## Work order
Go through the listing and retype each line exactly.

## Records for this task
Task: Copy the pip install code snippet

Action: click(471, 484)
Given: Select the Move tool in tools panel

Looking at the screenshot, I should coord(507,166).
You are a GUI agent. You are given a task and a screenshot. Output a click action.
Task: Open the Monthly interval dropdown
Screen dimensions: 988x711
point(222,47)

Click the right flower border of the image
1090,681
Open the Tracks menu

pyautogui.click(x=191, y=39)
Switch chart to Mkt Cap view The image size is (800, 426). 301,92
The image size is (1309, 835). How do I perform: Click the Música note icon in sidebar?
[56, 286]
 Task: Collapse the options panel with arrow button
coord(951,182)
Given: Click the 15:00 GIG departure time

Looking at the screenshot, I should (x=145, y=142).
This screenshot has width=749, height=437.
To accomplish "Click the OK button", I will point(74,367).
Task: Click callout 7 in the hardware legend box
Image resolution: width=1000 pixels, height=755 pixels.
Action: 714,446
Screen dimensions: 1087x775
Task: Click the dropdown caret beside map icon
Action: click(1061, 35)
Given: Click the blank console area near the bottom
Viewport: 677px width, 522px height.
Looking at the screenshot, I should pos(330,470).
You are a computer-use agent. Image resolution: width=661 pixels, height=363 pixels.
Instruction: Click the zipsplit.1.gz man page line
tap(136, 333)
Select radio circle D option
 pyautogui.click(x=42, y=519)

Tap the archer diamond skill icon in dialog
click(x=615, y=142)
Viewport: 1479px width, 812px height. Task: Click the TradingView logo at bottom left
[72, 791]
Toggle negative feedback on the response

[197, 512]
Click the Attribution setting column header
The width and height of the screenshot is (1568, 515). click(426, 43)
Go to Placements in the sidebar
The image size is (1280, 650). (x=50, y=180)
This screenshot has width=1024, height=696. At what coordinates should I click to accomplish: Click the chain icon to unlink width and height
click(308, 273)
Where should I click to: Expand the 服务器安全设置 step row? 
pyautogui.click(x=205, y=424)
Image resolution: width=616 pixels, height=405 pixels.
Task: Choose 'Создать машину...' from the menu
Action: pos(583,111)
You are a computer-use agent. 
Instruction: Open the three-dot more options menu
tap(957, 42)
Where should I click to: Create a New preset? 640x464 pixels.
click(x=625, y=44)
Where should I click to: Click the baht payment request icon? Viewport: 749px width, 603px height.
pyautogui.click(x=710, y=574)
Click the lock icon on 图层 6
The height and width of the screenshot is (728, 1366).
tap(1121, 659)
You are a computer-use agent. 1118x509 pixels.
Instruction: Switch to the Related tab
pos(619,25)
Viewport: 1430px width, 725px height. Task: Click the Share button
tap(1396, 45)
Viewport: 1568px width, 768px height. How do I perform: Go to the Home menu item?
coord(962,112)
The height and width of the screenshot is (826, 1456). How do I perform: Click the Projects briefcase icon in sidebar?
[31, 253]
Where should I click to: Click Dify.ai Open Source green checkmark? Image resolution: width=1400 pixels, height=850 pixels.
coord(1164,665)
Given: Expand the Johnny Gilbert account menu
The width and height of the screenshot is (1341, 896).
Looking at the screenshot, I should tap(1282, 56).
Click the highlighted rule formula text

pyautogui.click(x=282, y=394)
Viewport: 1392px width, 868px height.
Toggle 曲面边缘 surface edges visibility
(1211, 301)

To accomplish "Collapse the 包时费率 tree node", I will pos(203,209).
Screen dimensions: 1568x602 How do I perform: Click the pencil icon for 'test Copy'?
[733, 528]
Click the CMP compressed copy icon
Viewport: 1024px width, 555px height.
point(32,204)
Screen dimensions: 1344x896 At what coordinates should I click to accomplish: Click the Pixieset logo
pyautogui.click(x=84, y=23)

## Solution to the exercise
Task: Copy the pip install code snippet

Action: click(471, 484)
Given: Select the Move tool in tools panel

Looking at the screenshot, I should coord(507,166).
You are a GUI agent. You are given a task and a screenshot. Output a click action.
Task: Open the Monthly interval dropdown
Screen dimensions: 988x711
point(222,47)

Click the right flower border of the image
1090,681
Open the Tracks menu

pyautogui.click(x=191, y=39)
Switch chart to Mkt Cap view The image size is (800, 426). 301,92
The image size is (1309, 835). How do I perform: Click the Música note icon in sidebar?
[56, 286]
 Task: Collapse the options panel with arrow button
coord(951,182)
Given: Click the 15:00 GIG departure time

Looking at the screenshot, I should (x=145, y=142).
This screenshot has width=749, height=437.
To accomplish "Click the OK button", I will point(74,367).
Task: Click callout 7 in the hardware legend box
Image resolution: width=1000 pixels, height=755 pixels.
Action: 714,446
Screen dimensions: 1087x775
Task: Click the dropdown caret beside map icon
Action: click(1061, 35)
Given: Click the blank console area near the bottom
Viewport: 677px width, 522px height.
Looking at the screenshot, I should pos(330,470).
You are a computer-use agent. Image resolution: width=661 pixels, height=363 pixels.
Instruction: Click the zipsplit.1.gz man page line
tap(136, 333)
Select radio circle D option
 pyautogui.click(x=42, y=519)

Tap the archer diamond skill icon in dialog
click(x=615, y=142)
Viewport: 1479px width, 812px height. Task: Click the TradingView logo at bottom left
[72, 791]
Toggle negative feedback on the response

[197, 512]
Click the Attribution setting column header
The width and height of the screenshot is (1568, 515). click(426, 43)
Go to Placements in the sidebar
The image size is (1280, 650). (x=50, y=180)
This screenshot has width=1024, height=696. At what coordinates should I click to accomplish: Click the chain icon to unlink width and height
click(308, 273)
Where should I click to: Expand the 服务器安全设置 step row? 
pyautogui.click(x=205, y=424)
Image resolution: width=616 pixels, height=405 pixels.
Task: Choose 'Создать машину...' from the menu
Action: pos(583,111)
You are a computer-use agent. 
Instruction: Open the three-dot more options menu
tap(957, 42)
Where should I click to: Create a New preset? 640x464 pixels.
click(x=625, y=44)
Where should I click to: Click the baht payment request icon? Viewport: 749px width, 603px height.
pyautogui.click(x=710, y=574)
Click the lock icon on 图层 6
The height and width of the screenshot is (728, 1366).
tap(1121, 659)
You are a computer-use agent. 1118x509 pixels.
Instruction: Switch to the Related tab
pos(619,25)
Viewport: 1430px width, 725px height. Task: Click the Share button
tap(1396, 45)
Viewport: 1568px width, 768px height. How do I perform: Go to the Home menu item?
coord(962,112)
The height and width of the screenshot is (826, 1456). How do I perform: Click the Projects briefcase icon in sidebar?
[31, 253]
Where should I click to: Click Dify.ai Open Source green checkmark? Image resolution: width=1400 pixels, height=850 pixels.
coord(1164,665)
Given: Expand the Johnny Gilbert account menu
The width and height of the screenshot is (1341, 896).
Looking at the screenshot, I should tap(1282, 56).
Click the highlighted rule formula text

pyautogui.click(x=282, y=394)
Viewport: 1392px width, 868px height.
Toggle 曲面边缘 surface edges visibility
(1211, 301)

To accomplish "Collapse the 包时费率 tree node", I will pos(203,209).
Screen dimensions: 1568x602 How do I perform: Click the pencil icon for 'test Copy'?
[733, 528]
Click the CMP compressed copy icon
Viewport: 1024px width, 555px height.
point(32,204)
Screen dimensions: 1344x896 At what coordinates should I click to accomplish: Click the Pixieset logo
pyautogui.click(x=84, y=23)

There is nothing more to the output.